Attore e produttore (ha una sua casa di produzione, la Finn McCool Films), quarant’anni compiuti da poco (il 2 aprile), Fassbender ha iniziato a recitare con il metodo Stanislawski, ma oggi ha un suo metodo per affrontare i ruoli che interpreta, e per entrare ed uscire da un ruolo senza problemi. Ha iniziato con la serie tv Band Of Brothers, prodotta da Spielberg, e ha lavorato a una versione teatrale de Le iene, di Tarantino. Un nome che, evidentemente, era nel suo destino. Ha avuto una parte in 300 di Zach Snyder.

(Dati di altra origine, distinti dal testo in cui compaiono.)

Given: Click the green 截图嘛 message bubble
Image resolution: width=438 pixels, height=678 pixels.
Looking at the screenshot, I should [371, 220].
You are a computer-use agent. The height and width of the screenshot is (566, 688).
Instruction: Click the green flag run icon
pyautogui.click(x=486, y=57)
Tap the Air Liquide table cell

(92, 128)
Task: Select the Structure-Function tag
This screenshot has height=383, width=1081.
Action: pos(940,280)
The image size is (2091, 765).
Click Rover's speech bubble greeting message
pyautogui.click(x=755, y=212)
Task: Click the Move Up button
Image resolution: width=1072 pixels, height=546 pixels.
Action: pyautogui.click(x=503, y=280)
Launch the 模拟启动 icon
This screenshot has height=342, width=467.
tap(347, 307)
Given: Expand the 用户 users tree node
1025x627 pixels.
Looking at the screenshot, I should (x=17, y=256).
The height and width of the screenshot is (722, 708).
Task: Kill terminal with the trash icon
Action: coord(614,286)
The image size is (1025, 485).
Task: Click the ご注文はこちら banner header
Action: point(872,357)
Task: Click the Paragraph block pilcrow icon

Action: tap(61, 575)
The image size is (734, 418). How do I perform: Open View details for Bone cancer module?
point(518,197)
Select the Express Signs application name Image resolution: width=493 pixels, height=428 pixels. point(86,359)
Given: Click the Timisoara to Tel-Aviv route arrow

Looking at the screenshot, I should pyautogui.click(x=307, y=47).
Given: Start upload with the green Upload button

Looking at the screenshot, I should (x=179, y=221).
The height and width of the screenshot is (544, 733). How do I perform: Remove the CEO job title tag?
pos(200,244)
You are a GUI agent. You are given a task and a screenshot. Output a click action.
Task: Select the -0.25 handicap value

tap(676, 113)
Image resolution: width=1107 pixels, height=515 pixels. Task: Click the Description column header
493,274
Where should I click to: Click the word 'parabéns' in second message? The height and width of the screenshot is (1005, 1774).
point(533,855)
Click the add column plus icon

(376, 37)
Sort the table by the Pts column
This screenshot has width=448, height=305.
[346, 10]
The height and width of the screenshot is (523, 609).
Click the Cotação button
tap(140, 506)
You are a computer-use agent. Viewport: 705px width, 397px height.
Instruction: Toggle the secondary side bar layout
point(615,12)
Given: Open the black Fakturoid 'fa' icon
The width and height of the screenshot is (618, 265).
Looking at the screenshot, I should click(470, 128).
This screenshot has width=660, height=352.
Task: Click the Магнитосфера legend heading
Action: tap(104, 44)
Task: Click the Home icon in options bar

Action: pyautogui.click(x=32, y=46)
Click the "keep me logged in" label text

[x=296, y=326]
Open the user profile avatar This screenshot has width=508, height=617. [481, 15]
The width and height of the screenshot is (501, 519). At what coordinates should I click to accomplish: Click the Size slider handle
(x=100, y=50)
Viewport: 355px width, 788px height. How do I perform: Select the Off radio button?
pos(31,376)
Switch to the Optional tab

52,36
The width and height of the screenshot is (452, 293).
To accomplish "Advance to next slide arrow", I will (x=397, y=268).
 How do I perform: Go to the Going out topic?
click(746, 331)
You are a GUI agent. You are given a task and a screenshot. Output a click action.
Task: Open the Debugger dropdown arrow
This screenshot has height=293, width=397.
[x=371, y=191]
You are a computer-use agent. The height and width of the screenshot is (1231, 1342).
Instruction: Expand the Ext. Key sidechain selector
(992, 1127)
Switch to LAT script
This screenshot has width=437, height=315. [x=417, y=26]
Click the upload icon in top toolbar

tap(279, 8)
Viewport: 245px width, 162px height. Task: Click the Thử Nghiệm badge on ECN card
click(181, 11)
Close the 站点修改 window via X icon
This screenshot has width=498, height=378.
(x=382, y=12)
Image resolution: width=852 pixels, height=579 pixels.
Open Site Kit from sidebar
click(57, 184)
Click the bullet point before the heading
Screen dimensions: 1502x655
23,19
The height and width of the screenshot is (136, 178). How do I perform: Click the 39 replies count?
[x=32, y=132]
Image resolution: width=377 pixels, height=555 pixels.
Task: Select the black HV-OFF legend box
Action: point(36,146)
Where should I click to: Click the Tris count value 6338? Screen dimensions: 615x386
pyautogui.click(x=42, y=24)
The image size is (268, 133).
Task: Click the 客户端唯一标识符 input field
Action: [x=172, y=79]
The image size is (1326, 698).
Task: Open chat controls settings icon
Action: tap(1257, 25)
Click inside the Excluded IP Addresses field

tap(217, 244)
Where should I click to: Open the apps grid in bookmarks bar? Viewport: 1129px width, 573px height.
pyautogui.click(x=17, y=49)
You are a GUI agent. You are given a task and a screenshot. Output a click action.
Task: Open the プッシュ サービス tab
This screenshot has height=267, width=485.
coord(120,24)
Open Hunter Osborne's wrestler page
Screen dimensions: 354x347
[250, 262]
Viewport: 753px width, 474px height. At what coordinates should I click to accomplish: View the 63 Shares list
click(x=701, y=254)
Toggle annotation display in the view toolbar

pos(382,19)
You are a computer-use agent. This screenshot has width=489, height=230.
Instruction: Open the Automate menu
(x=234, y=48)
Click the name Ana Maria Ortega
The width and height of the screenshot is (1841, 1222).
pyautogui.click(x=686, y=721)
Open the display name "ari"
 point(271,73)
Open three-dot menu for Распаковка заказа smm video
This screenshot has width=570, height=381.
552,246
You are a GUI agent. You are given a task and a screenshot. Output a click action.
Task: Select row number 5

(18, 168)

Ma quello che lo ha reso famoso è stato il lavoro con il regista inglese Steve McQueen, Hunger e Shame (girerà con lui anche 12 anni schiavo): come scriviamo in apertura, questo attore che oggi sullo schermo è sempre più spesso un supereroe (Magneto nella saga X-Men), che sa essere glaciale e levigato, ha recitato con l’anima e – letteralmente – con il corpo. Per interpretare l’attivista irlandese Bobby Sands in Hunger, e per raccontare il suo sciopero della fame, è dimagrito di 18 chili. Il suo è stato un corpo deperito, martoriato. E poi abusato, in Shame, dove è lo strumento per la sua (in)soddisfazione sessuale, per raccontare una dipendenza che è poco nota, ma è pericolosa come le altre. L’unica dipendenza, se così si può dire, di Fassbender oggi è invece quella dal lavoro: sette film usciti negli ultimi due anni e due sui nostri schermi in questi giorni (oltre ad Alien: Covenant c’è anche Song To Song di Malick).